= TASK ITEM =
From the entries that follow, copy each line containing the word "using".

---- GIVEN INFORMATION

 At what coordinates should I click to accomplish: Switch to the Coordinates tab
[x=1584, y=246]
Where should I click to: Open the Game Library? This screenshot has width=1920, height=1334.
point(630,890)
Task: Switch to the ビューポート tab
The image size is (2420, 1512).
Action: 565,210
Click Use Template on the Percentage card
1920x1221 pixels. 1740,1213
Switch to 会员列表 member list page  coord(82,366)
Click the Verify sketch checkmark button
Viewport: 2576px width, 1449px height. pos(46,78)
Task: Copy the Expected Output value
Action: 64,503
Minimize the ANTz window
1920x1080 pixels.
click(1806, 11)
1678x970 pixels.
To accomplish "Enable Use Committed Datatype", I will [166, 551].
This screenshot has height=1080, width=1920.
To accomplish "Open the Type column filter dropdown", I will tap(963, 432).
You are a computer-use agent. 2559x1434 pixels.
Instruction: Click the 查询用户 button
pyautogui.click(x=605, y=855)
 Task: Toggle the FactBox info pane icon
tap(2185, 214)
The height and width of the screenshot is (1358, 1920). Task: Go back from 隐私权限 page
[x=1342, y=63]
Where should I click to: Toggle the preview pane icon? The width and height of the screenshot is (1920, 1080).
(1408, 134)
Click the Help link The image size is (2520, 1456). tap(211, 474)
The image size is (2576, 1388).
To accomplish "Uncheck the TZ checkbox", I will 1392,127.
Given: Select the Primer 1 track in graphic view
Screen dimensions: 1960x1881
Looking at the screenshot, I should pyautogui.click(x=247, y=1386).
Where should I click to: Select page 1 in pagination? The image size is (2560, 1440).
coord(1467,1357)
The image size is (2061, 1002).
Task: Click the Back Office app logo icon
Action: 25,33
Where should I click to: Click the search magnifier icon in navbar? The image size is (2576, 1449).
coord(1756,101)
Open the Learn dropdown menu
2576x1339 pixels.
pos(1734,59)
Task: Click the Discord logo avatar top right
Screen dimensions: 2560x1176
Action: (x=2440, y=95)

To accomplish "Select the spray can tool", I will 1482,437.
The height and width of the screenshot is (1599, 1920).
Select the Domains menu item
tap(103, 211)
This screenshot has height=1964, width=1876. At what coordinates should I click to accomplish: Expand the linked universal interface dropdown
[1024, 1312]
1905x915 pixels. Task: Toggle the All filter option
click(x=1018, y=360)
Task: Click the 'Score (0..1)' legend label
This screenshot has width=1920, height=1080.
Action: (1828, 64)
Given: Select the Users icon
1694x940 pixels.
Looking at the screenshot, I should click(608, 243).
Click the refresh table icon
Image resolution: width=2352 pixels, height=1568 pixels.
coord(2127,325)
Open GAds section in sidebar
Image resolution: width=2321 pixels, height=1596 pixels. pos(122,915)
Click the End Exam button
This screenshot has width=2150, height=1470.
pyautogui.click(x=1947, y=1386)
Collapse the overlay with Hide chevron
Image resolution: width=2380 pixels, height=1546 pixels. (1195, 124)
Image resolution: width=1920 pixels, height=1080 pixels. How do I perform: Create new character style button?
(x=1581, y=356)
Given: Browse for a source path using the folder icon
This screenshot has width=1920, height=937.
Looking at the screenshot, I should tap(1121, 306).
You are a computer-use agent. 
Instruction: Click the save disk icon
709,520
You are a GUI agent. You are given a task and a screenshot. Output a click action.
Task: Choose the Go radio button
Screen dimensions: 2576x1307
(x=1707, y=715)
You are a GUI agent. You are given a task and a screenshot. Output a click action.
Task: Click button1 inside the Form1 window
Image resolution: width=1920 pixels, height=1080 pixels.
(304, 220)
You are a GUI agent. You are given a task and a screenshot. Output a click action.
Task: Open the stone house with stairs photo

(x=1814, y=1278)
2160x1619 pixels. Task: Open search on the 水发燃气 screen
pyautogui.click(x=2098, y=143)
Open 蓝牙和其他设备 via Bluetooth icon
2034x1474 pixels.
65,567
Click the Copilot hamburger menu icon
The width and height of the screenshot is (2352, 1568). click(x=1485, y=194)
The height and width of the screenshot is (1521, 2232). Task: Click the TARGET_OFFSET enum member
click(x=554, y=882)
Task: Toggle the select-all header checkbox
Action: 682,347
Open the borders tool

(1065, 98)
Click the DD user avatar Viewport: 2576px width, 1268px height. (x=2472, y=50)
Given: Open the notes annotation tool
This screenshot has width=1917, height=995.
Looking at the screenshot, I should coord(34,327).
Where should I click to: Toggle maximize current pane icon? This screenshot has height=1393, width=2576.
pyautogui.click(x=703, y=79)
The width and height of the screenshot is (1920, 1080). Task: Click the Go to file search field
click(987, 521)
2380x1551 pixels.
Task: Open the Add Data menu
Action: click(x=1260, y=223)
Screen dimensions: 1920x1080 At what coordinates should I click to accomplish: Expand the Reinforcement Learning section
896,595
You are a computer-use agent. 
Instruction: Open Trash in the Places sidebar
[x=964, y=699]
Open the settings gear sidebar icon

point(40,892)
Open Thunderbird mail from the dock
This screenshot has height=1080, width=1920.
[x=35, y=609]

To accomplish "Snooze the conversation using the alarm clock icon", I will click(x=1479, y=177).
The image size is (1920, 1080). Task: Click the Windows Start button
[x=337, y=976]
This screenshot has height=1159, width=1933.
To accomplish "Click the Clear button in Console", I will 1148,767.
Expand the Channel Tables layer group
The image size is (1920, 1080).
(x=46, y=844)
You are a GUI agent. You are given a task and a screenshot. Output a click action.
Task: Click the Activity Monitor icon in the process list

--------

= TASK RESPONSE =
Given: Browse for a source path using the folder icon
To accomplish "Snooze the conversation using the alarm clock icon", I will click(x=1479, y=177).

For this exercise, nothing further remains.